The freelance photographer, Rahmat Gul, said an American soldier took his camera and deleted the photos, saying he didn't have permission to take them. Gul said a soldier later said it was OK to take photos, but that the first soldier came back and angrily told him to delete the photos again. Gul said the soldier then raised his fist as if he was going to strike Gul.
The U.S. forces involved in the attack and ensuing gunfire were part of the U.S.-led coalition, not NATO's International Security Assistance Force. An official who asked not to be identified because he was not authorized to release the information said the troops were Marine Special Operations Forces.
A man claiming to speak for a breakaway faction of the militant group Hezb-e-Islami, a group he said is linked with the Taliban, claimed responsibility for the bombing and identified the attacker as an Afghan named Haji Ihsanullah in a telephone call to AP. The purported spokesman identified himself as Qari Sajjad.
Accetta, the coalition spokesman, said the attack demonstrated the militants' "blatant disregard for human life" by attacking forces in a populated area. NATO officials repeatedly say that suicide bombs aimed at international and Afghan forces kill far more civilians than soldiers.

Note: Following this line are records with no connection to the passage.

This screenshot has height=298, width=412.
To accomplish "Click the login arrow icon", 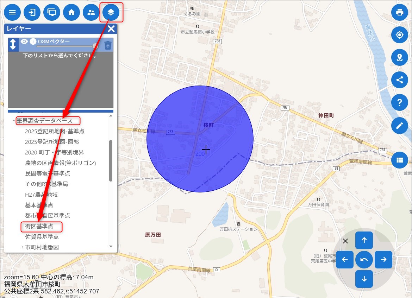I will [x=32, y=12].
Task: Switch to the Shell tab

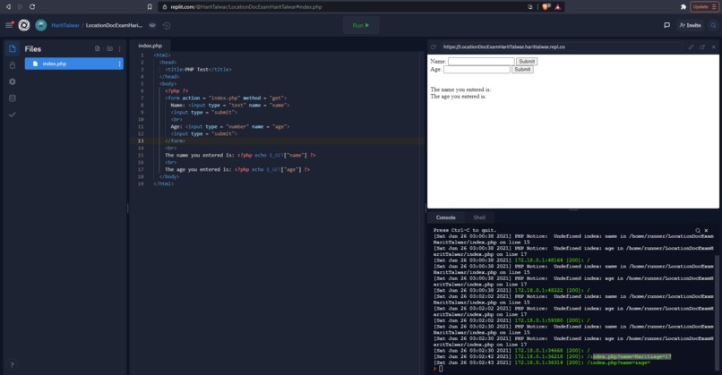Action: pyautogui.click(x=479, y=217)
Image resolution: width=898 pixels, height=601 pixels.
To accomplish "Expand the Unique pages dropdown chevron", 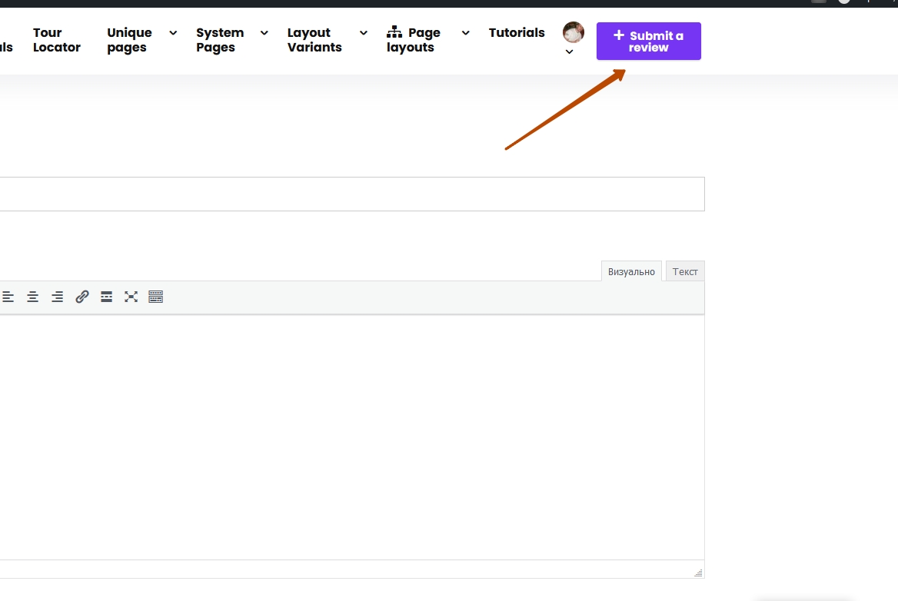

Khan Mohammad, who was being treated at the Jalalabad hospital for a shrapnel wound from the blast, said he was driving directly behind the suicide bomber's minivan. The large blast shattered Mohammad's windshield, and something hit his forehead, he said.
"The minivan that was in front of us was in small pieces on the road," he said.
Elsewhere, two British soldiers were killed in a rocket attack in southern Afghanistan's Helmand province, the British defense ministry said Sunday. The deaths Saturday brought to 50 the number of British troops killed since a U.S.-led invasion overthrew Afghanistan's Taliban regime in November 2001.